4.       Pada ayat 16 bacaan kita Paulus menutup dengan keyakinannya bahwa Kristus Yesus kelak akan menghakimi segala sesuatu dalam hati yang kita sembunyikan sekalipun. Artinya, Paulus tahu bahwa orang bisa saja mengabaikan suara hatinya untuk tidak melakukan dosa. Orang juga bisa memanipulasi suara hati sendiri dan menetralisirnya supaya tidak merasa berdosa. Orang bahkan bisa membungkamkan suara hatinya supaya dapat leluasa berbuat dosa.

Namun Paulus mengingatkan bahwa apapaun yang berhasil disembunyikan dalam hati, dapat dengan mudah dikatahui Allah yang kemudian menghakimi segala hal yang tersembunyi itu dalam otoritas Hakim Maha Adil yakni Kristus Yesus. Manusia tidak bisa menyembunyikan apapun di hadapan Allah termasuk isi hati mereka.

Bapak-bapak kekasih Kristus
Dari Firman Tuhan ini kita dapat belajar bahwa penghakiman Allah bersifat adil. Orang yang mengeraskan hati tidak mau bertobat akan binasa oleh murka Allah (ayat 5, 8). Orang yang bertobat dan meninggalkan dosa, lalu tekun berbuat baik, mencari kemuliaan, kehormatan, dan ketidakbinasaan akan memperoleh hidup kekal (ayat 7). Tekun berbuat baik berarti hidup berpusatkan Allah. Mencari kemuliaan berarti menjaga kesucian yang sudah dianugerahkan Allah. Mencari kehormatan artinya hidup berkenan kepada-Nya. Mencari ketidak-binasaan artinya fokus pada hal-hal yang bernilai kekal. Mencari hal-hal itu bukan dimengerti sebagai usaha untuk memperoleh keselamatan, melainkan sebagai tanda seseorang sudah di dalam kebenaran dan dimerdekakan dari dosa.

Penghakiman Allah tidak membeda-bedakan. Seseorang dihukum bukan berdasarkan status keyahudiannya, memiliki Taurat atau tidak, tetapi berdasarkan disposisi hatinya di hadapan Allah (ayat 12-15). Allah mengetahui isi hati manusia, apakah terbuka kepada Kristus, atau mengeraskan hati untuk menolaknya (ayat 16). Jangan terkecoh dengan penampilan kesalehan yang palsu. Bukti kita sudah memiliki kebenaran adalah hidup dalam kebenaran, peka terhadap dosa, dan tidak menghakimi orang lain.

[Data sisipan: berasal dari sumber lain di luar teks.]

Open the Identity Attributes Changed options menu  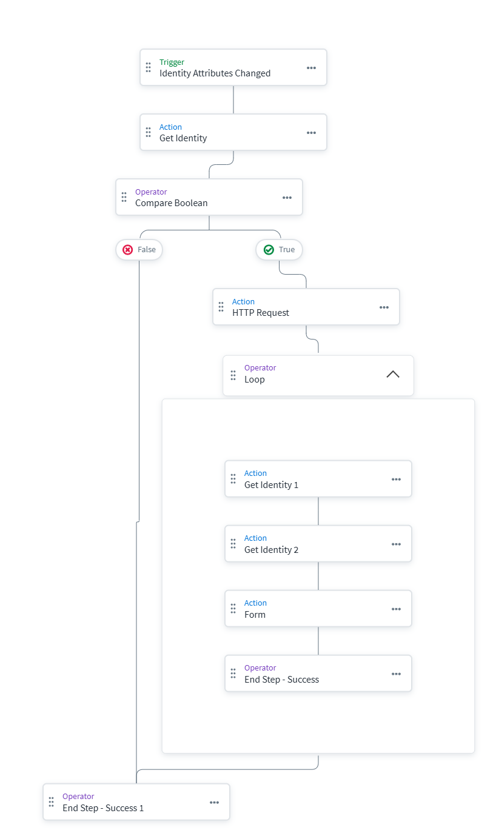311,68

Saat ini kita harus percaya bahwa Roh Kudus telah mendiami hati kita. Nurani kita dipakai Roh Kudus untuk menggiring kita pada kebenaran Allah. Kita punya kewajiban untuk menuruti suara dalam hati kita sebagai suara hati Roh Kudus. Namun kita perlu berhati-hati bahwa acapkali suara iblis menyerupai suara hati seakan suara Roh Kudus. Ukuran untuk membedakannya sangatlah sederhana, yakni apakah hal itu tindakan yang memuliakan Allah atau tidak. Karena itu, intalah Tuhan untuk selalu hadir di hati kita, agar suara hati kita merupakan suara Tuhan. Amin.